Many autistic individuals, throughout the course of their lives—though especially in childhood—have a singular passion that captivates them. This passion is more than a mere hobby, more than a mere interest, more than a pastime or diversion. This passion is the focus of captivation and affection, of time and love and energy. In autistic jargon, it is known as a Special Interest. Capital “S.” Capital “I.”

Dropping the capital letters for a moment, a special interest is some singular interest that an autistic individual focuses their attention on to an extreme degree. This interest may take the form of any topic under the sun. It might be something general, like art or music or sports. Or it might be something particular, like the royal family of Saudi Arabia or words that begin with “Q.” Regardless, a special interest is one that an autistic individual fixates on. If the interest is academic, the autistic person might learn everything they can about the topic. If the interest is of a more physical nature, the autistic person might do whatever it is that interests them all the time, perhaps for hours every day. The special interest often (but not always) takes away time from other interests, and the autistic person’s worldview and experiences are often based around their special interest.

 For a group of individuals constantly overwhelmed by their surroundings, having a special interest serves as a grounding point for autistic people.

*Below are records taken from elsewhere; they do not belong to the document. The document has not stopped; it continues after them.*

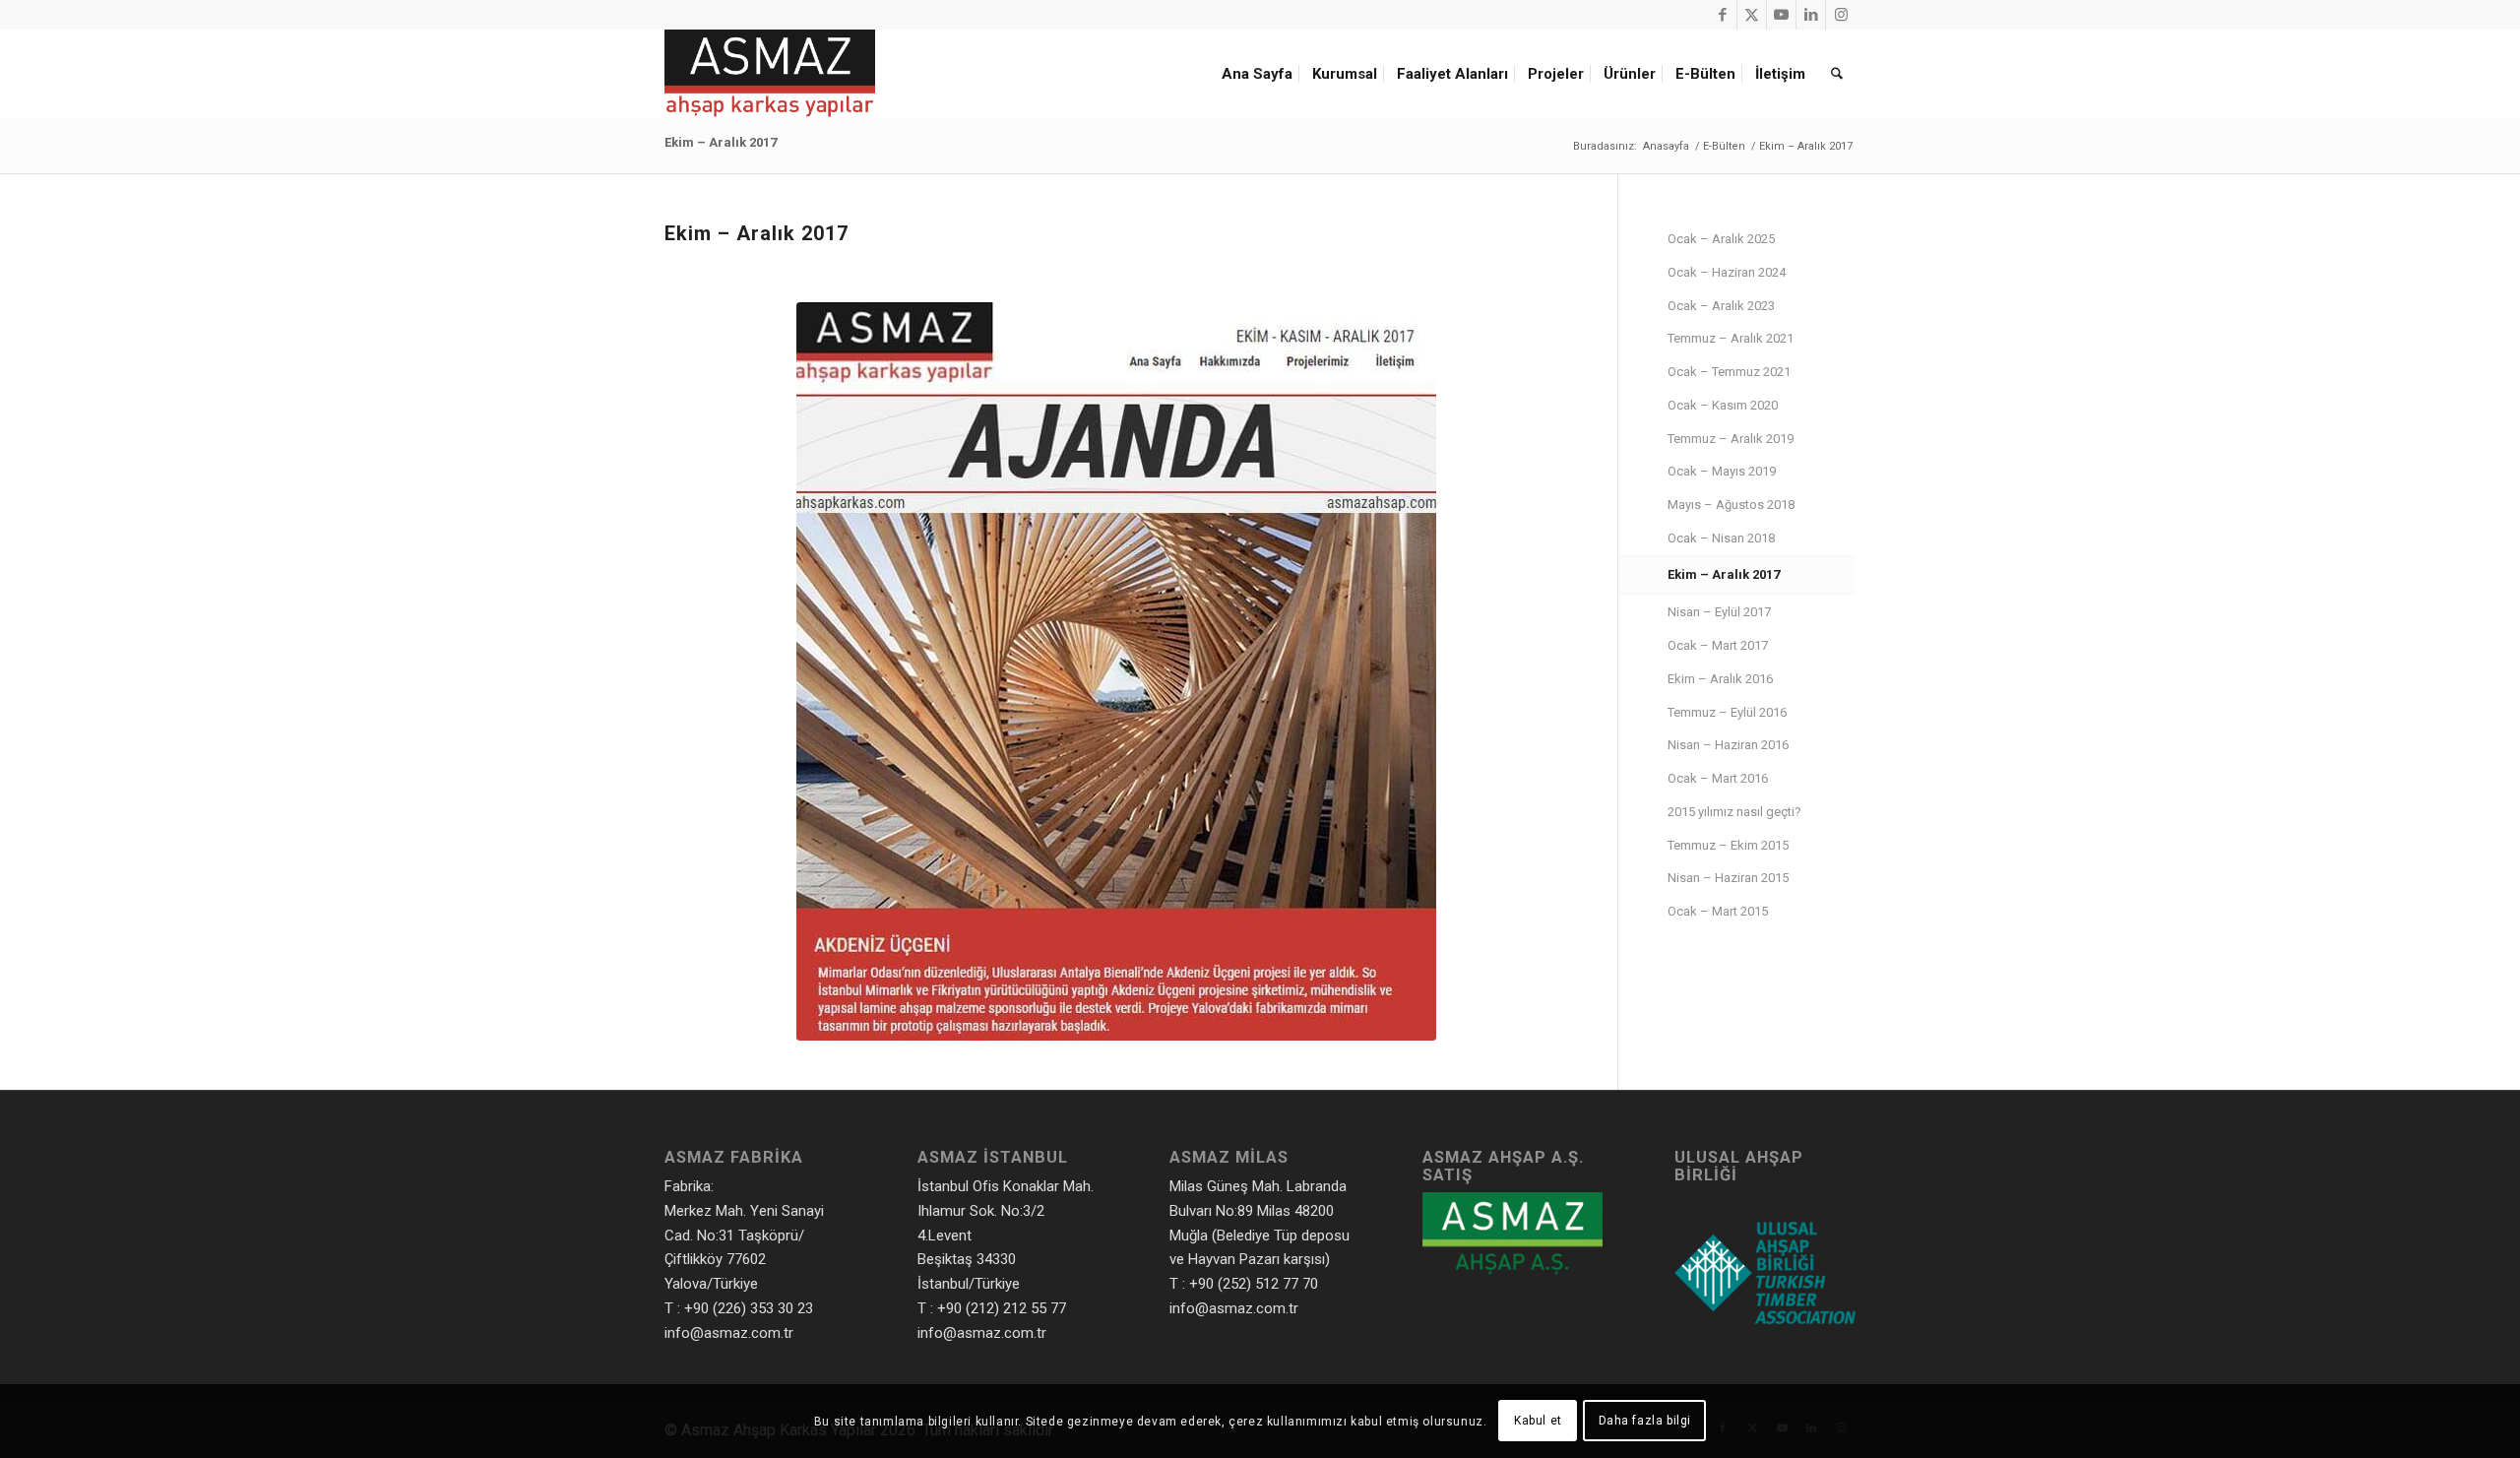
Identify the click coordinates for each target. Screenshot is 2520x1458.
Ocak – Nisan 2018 (1721, 538)
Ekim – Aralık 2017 (720, 142)
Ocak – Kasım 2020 (1723, 405)
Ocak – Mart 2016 (1718, 778)
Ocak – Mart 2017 (1718, 645)
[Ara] (1837, 74)
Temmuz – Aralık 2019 (1731, 438)
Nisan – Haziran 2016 (1728, 744)
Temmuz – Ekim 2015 (1728, 845)
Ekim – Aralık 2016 (1720, 678)
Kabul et (1538, 1420)
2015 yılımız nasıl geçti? (1734, 811)
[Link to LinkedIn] (1810, 15)
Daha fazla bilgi (1645, 1420)
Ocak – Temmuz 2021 (1729, 371)
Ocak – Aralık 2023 (1721, 305)
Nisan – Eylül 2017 (1719, 611)
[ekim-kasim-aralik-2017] (1116, 671)
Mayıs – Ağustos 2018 (1731, 504)
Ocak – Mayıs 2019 (1722, 471)
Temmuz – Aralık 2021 (1731, 338)
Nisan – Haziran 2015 (1728, 877)
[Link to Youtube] (1781, 15)
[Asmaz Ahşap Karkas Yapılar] (769, 74)
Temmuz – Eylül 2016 (1727, 712)
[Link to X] (1751, 15)
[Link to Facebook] (1722, 15)
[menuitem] (1260, 74)
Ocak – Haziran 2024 (1727, 272)
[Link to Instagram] (1841, 15)
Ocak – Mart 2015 (1718, 911)
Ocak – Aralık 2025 (1721, 238)
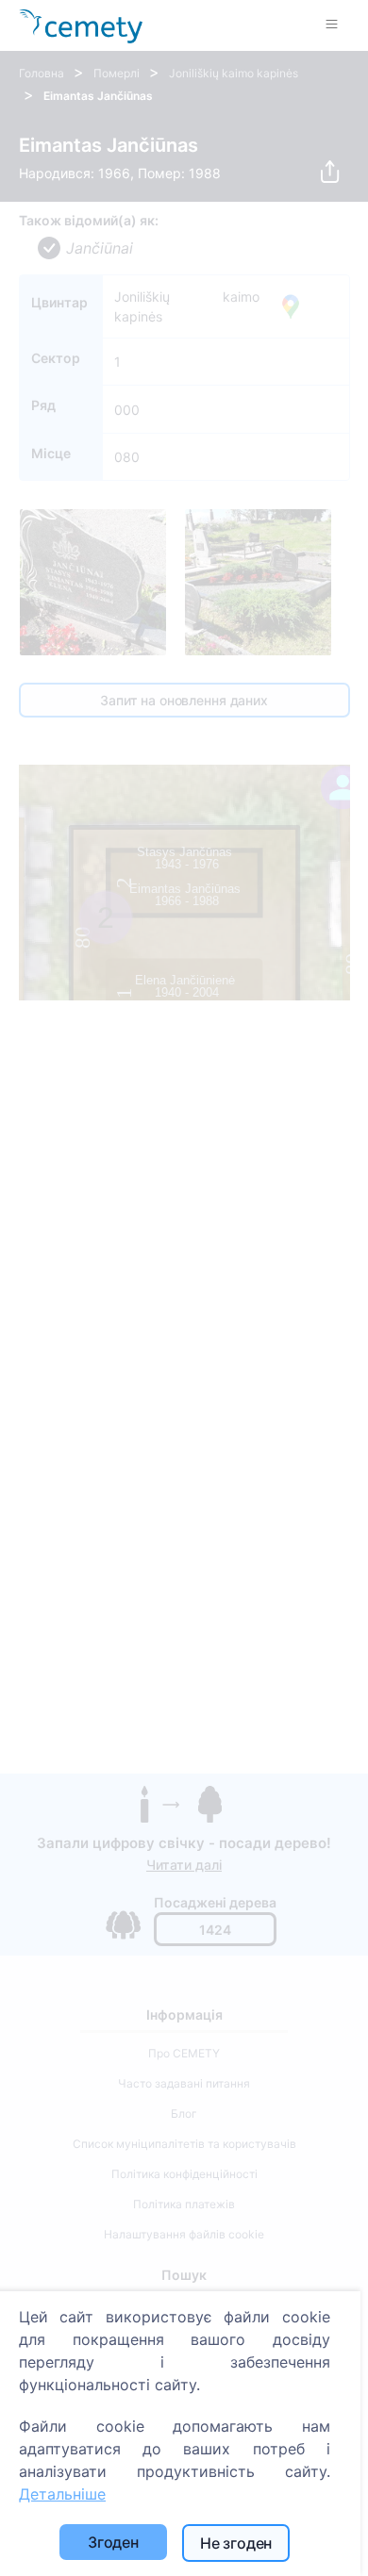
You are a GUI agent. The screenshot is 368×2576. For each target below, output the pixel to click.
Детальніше (62, 2494)
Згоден (113, 2542)
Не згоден (236, 2543)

When navigating the strata of society, or wending their way through school or work or home environments, an autistic person may depend on their special interest as a constant. As something that makes sense.

     When I was younger, my special interest was dinosaurs. I loved dinosaurs. I loved dinosaurs a lot. I learned about dinosaurs whenever and however I could. I memorized their scientific names, and words associated with them, and the men and women who discovered them. It was difficult at the time for me to talk about anything but dinosaurs. This also came at a time in my life when social interaction was very difficult for me. I had very few friends and was often in trouble at school due to misunderstandings or lack of communication with classmates. I cried often and was overwhelmed even more, as the world was a confusing place that I did not feel I fit into. But dinosaurs made sense. A carnivore was a carnivore, a triceratops was a triceratops—those words did not change their meanings depending on circumstance. They remained constantly (and comfortingly) solid and understandable, even when things happening around me weren’t.

At the time I did not view my special interest as a refuge, and in a way I still don’t. My special interest right now is mathematics, and while I am not as singularly focused on math as I once was on dinosaurs, I still find myself spending hours of my time working on math, just because I love to learn about it. While I do not use math as an escape from anything, it is comforting that math, like dinosaurs, doesn’t change very quickly. Both are too old for that.